> **PROBLEM DESCRIPTION**
Line by line, give the data again exactly as it appears.

[Stored data entries]
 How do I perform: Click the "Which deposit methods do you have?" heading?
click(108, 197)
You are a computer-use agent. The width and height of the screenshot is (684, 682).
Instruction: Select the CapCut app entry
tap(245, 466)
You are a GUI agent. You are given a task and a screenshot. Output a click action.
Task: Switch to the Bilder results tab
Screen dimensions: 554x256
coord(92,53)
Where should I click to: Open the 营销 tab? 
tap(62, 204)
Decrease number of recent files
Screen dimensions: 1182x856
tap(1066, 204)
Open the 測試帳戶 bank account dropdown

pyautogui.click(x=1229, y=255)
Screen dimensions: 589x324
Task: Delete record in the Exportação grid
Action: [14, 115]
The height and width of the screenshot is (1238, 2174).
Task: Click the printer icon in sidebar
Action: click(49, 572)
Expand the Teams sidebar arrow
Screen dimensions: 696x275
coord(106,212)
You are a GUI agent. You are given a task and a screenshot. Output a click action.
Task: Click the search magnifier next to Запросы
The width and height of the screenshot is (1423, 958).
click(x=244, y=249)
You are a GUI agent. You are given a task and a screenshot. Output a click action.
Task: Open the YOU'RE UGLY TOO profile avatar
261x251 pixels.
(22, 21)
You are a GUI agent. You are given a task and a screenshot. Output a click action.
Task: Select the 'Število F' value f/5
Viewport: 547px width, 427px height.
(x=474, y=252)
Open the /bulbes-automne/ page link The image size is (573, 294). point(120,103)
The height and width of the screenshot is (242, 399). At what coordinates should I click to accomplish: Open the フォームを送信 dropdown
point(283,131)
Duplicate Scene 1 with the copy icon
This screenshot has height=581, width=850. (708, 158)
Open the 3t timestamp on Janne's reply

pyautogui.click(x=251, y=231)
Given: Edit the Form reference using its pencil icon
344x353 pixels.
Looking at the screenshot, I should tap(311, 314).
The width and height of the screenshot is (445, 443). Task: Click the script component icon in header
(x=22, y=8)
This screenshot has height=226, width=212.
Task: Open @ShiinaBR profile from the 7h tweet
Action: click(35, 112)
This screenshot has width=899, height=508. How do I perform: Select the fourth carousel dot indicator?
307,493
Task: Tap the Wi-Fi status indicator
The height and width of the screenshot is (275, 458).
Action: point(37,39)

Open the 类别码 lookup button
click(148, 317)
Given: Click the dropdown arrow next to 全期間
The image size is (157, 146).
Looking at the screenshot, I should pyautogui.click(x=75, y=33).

> **OUTPUT BELOW**
 How do I perform: Click the "Which deposit methods do you have?" heading?
click(108, 197)
You are a computer-use agent. The width and height of the screenshot is (684, 682).
Instruction: Select the CapCut app entry
tap(245, 466)
You are a GUI agent. You are given a task and a screenshot. Output a click action.
Task: Switch to the Bilder results tab
Screen dimensions: 554x256
coord(92,53)
Where should I click to: Open the 营销 tab? 
tap(62, 204)
Decrease number of recent files
Screen dimensions: 1182x856
tap(1066, 204)
Open the 測試帳戶 bank account dropdown

pyautogui.click(x=1229, y=255)
Screen dimensions: 589x324
Task: Delete record in the Exportação grid
Action: [14, 115]
The height and width of the screenshot is (1238, 2174).
Task: Click the printer icon in sidebar
Action: click(49, 572)
Expand the Teams sidebar arrow
Screen dimensions: 696x275
coord(106,212)
You are a GUI agent. You are given a task and a screenshot. Output a click action.
Task: Click the search magnifier next to Запросы
The width and height of the screenshot is (1423, 958).
click(x=244, y=249)
You are a GUI agent. You are given a task and a screenshot. Output a click action.
Task: Open the YOU'RE UGLY TOO profile avatar
261x251 pixels.
(22, 21)
You are a GUI agent. You are given a task and a screenshot. Output a click action.
Task: Select the 'Število F' value f/5
Viewport: 547px width, 427px height.
(x=474, y=252)
Open the /bulbes-automne/ page link The image size is (573, 294). point(120,103)
The height and width of the screenshot is (242, 399). At what coordinates should I click to accomplish: Open the フォームを送信 dropdown
point(283,131)
Duplicate Scene 1 with the copy icon
This screenshot has height=581, width=850. (708, 158)
Open the 3t timestamp on Janne's reply

pyautogui.click(x=251, y=231)
Given: Edit the Form reference using its pencil icon
344x353 pixels.
Looking at the screenshot, I should tap(311, 314).
The width and height of the screenshot is (445, 443). Task: Click the script component icon in header
(x=22, y=8)
This screenshot has height=226, width=212.
Task: Open @ShiinaBR profile from the 7h tweet
Action: click(35, 112)
This screenshot has width=899, height=508. How do I perform: Select the fourth carousel dot indicator?
307,493
Task: Tap the Wi-Fi status indicator
The height and width of the screenshot is (275, 458).
Action: point(37,39)

Open the 类别码 lookup button
click(148, 317)
Given: Click the dropdown arrow next to 全期間
The image size is (157, 146).
Looking at the screenshot, I should pyautogui.click(x=75, y=33).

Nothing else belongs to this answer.